The scathing critique was delivered in a joint communique following the second Liberty Symposium, held at the Shehu Musa Yar’Adua Centre in Abuja. Gathered under the theme “Re-Imagining the North: Media, Productive Power and the Making of the Next Northern Nigeria,” a high-powered coalition of traditional rulers, federal ministers, and media tycoons drew a line in the sand, declaring that the region can no longer blame external forces for its troubles. The event featured a formidable roster of Northern leadership, including former Niger State Governor Dr. Babangida Aliyu; the Emir of Kano, Khalifa Dr. Muhammad Sanusi II; and the Minister of Information and National Orientation, Mohammed Idris Malagi.

Keynote speaker Alh. Abbas Dalhatu, the Group Managing Director of Freedom Radio, and Guest Speaker Prof. Umar Pate, the immediate past Vice Chancellor of the Federal University, Kashere, argued that the region's leadership has historically chosen comfort over uncomfortable realities. “A society that cannot tell itself the truth cannot transform itself,” the communique stated bluntly. “Northern Nigeria cannot aspire to lead the future while remaining unwilling to critically examine the structures, attitudes, and leadership failures that continue to undermine its progress.” To arrest the decline, stakeholders signed off on a "New Northern Consensus" built on five radical departures from the status quo: Truth over denial, productivity over dependency, merit over mediocrity, unity over fragmentation, and leadership over rhetoric.

Dismantling the Almajiri System

In its most sensitive policy declaration, the symposium tackled the Almajiri phenomenon, calling it an urgent moral and security crisis that can no longer be swept under the rug of cultural or religious tradition. While acknowledging the historical roots of traditional Islamic education, the panel warned that leaving millions of children unschooled in modern literacy, vocational skills, and digital tools is an economic suicide mission. The symposium demanded an immediate, comprehensive overhaul to fully integrate traditional learning into the formal modern economy, stating: "The future of Northern Nigeria cannot be built on generations of children prepared for survival rather than success."
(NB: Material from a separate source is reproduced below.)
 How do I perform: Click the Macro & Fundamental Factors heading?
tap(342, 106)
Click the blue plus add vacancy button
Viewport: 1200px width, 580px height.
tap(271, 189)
The Information War & Media Starvation

A significant portion of the floor debate centered on the financial strangulation of Northern-owned media houses. Media executives complained that local stations are structurally locked out of national corporate advertising budgets, crippling their capacity to fund investigative journalism. The symposium warned that the modern battlefield against insurgency is no longer just physical but informational, increasingly fought via algorithms, deepfakes, and foreign disinformation operations designed to destabilize the region.

In response, the coalition urged the federal government to strictly enforce registration rules on foreign web and online broadcasting platforms drawing from Nigerian ad spends without respecting local broadcast laws. To move past empty rhetoric, the assembly officially birthed the Abuja Media Compact, a ten-year, media-led developmental blueprint that is independent of government manifestos or foreign donor mandates. It leverages the trust, local languages, and grassroots reach of indigenous stations to coordinate early-warning security networks, counter criminal recruitment, and aggregate private investment into agriculture, mining, and technology.